------ Text block ------

What is light pollution?
Light pollution is the presence of artificial light in our night environment. It is exacerbated by excessive, misdirected or obtrusive use of light and is a major side effect of urbanisation.
Components of light pollution include:
Glare – excessive brightness that causes visual discomfort
Skyglow – brightening of the night sky over inhabited areas
Light trespass – light falling where it is not intended or needed
Clutter – bright, confusing and excessive groupings of light sources
The increased and widespread use of artificial light at night is not only impairing our view of the universe, it is adversely affecting our environment, our safety, our energy consumption and our health.
Why are dark skies important?
Protection of the natural night sky is essential for:
Preservation of the ecological integrity of natural environments.
The full enjoyment of a wilderness experience.
Appreciating the integrity, character and beauty of rural landscapes.
Protection of the commemorative integrity (authenticity) of cultural sites.

------ Record extracts ------

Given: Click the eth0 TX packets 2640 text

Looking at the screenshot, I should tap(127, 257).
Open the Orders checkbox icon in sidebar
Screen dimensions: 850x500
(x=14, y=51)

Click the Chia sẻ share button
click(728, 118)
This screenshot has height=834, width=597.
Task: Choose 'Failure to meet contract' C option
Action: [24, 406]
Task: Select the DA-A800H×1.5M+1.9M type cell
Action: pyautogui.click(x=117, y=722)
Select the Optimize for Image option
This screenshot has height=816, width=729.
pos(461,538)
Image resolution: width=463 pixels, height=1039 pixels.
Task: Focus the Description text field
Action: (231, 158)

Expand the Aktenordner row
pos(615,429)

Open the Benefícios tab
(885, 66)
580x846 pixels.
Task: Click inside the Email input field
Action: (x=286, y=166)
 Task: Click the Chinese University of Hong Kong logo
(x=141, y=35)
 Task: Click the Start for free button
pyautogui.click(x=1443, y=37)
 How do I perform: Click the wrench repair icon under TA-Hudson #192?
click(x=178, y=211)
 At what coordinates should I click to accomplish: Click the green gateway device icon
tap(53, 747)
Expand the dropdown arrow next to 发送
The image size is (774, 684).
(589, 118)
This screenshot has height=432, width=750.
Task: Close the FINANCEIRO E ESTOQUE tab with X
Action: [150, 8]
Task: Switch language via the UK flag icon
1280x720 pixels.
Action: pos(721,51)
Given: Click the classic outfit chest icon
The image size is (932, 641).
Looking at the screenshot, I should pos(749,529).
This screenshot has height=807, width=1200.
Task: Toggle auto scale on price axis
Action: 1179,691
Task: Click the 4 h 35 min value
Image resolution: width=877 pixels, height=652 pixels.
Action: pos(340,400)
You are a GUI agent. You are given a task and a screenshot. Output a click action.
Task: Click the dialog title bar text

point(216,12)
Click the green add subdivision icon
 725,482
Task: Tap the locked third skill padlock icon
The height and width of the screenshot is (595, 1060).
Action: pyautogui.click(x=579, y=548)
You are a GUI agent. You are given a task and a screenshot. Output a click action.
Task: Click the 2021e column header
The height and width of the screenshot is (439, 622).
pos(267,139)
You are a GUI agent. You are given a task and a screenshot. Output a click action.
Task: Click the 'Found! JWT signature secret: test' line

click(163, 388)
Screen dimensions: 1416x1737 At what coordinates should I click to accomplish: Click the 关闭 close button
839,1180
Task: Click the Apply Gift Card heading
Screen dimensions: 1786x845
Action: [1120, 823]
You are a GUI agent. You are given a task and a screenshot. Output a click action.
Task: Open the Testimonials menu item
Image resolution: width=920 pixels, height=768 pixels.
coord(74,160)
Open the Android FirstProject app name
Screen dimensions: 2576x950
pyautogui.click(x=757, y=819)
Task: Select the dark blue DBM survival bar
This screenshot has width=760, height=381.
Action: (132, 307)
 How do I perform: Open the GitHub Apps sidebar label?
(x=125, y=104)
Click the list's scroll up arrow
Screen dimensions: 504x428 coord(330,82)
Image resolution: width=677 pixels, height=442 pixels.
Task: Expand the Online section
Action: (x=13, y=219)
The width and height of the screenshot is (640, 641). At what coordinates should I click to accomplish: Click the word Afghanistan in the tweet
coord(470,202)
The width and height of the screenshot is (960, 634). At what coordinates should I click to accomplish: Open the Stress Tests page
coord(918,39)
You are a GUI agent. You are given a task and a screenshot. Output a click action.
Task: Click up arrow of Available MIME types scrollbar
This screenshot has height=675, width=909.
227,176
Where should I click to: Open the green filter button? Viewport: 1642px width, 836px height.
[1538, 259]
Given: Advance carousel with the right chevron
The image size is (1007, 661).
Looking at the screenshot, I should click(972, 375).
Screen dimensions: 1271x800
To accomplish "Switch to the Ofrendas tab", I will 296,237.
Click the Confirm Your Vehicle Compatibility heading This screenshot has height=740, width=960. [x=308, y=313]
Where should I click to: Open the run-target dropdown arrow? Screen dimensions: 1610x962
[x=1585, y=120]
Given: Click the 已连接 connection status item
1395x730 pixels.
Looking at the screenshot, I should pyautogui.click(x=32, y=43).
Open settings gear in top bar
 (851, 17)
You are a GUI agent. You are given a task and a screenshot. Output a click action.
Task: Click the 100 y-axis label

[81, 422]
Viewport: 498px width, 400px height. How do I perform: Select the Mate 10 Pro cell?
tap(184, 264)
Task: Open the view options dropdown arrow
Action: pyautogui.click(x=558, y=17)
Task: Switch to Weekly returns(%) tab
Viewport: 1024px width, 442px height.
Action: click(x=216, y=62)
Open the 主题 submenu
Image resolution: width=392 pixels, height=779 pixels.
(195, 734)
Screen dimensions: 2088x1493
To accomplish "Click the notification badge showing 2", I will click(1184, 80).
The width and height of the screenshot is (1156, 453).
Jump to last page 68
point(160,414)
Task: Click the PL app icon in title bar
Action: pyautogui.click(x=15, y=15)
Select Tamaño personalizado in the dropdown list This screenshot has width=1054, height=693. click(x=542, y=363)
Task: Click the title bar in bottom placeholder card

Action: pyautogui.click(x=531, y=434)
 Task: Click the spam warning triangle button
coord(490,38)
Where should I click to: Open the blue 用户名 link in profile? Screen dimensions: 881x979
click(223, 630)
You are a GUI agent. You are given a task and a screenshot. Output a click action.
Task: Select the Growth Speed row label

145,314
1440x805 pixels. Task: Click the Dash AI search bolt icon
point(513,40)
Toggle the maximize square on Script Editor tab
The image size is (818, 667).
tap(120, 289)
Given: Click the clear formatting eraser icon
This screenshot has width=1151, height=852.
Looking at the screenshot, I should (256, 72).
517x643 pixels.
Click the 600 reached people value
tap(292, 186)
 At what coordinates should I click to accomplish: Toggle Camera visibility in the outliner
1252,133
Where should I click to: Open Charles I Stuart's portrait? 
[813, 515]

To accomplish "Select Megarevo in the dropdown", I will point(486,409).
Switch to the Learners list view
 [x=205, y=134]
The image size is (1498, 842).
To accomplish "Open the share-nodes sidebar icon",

------

| Exercise set |
(A) Do these statements agree with the light pollution text? Answer yes or no for each, and quote the words from the text that decide it.
(i) Skyglow means the brightening of the night sky over inhabited areas.
(ii) Light pollution is called a minor side effect of urbanization.
(iii) Protecting the natural night sky is essential for keeping the ecological integrity of natural environments.
(B) Answer these questions from the light pollution text:
(i) What does glare cause?
(ii) What is clutter?
(iii) The commemorative integrity of what kind of sites should be protected?
(C) Write out the part of the light pollution text that opens with the words "Light pollution is" and closes with "and our health.", copying it word for word.

| Answers by item |
(A)
(i) Yes: "Skyglow – brightening of the night sky over inhabited areas"
(ii) No: "is a major side effect of urbanisation"
(iii) Yes: "Preservation of the ecological integrity of natural environments."

(B)
(i) Visual discomfort.
(ii) Bright, confusing and excessive groupings of light sources.
(iii) Cultural sites.

(C)
Light pollution is the presence of artificial light in our night environment. It is exacerbated by excessive, misdirected or obtrusive use of light and is a major side effect of urbanisation.
Components of light pollution include:
Glare – excessive brightness that causes visual discomfort
Skyglow – brightening of the night sky over inhabited areas
Light trespass – light falling where it is not intended or needed
Clutter – bright, confusing and excessive groupings of light sources
The increased and widespread use of artificial light at night is not only impairing our view of the universe, it is adversely affecting our environment, our safety, our energy consumption and our health.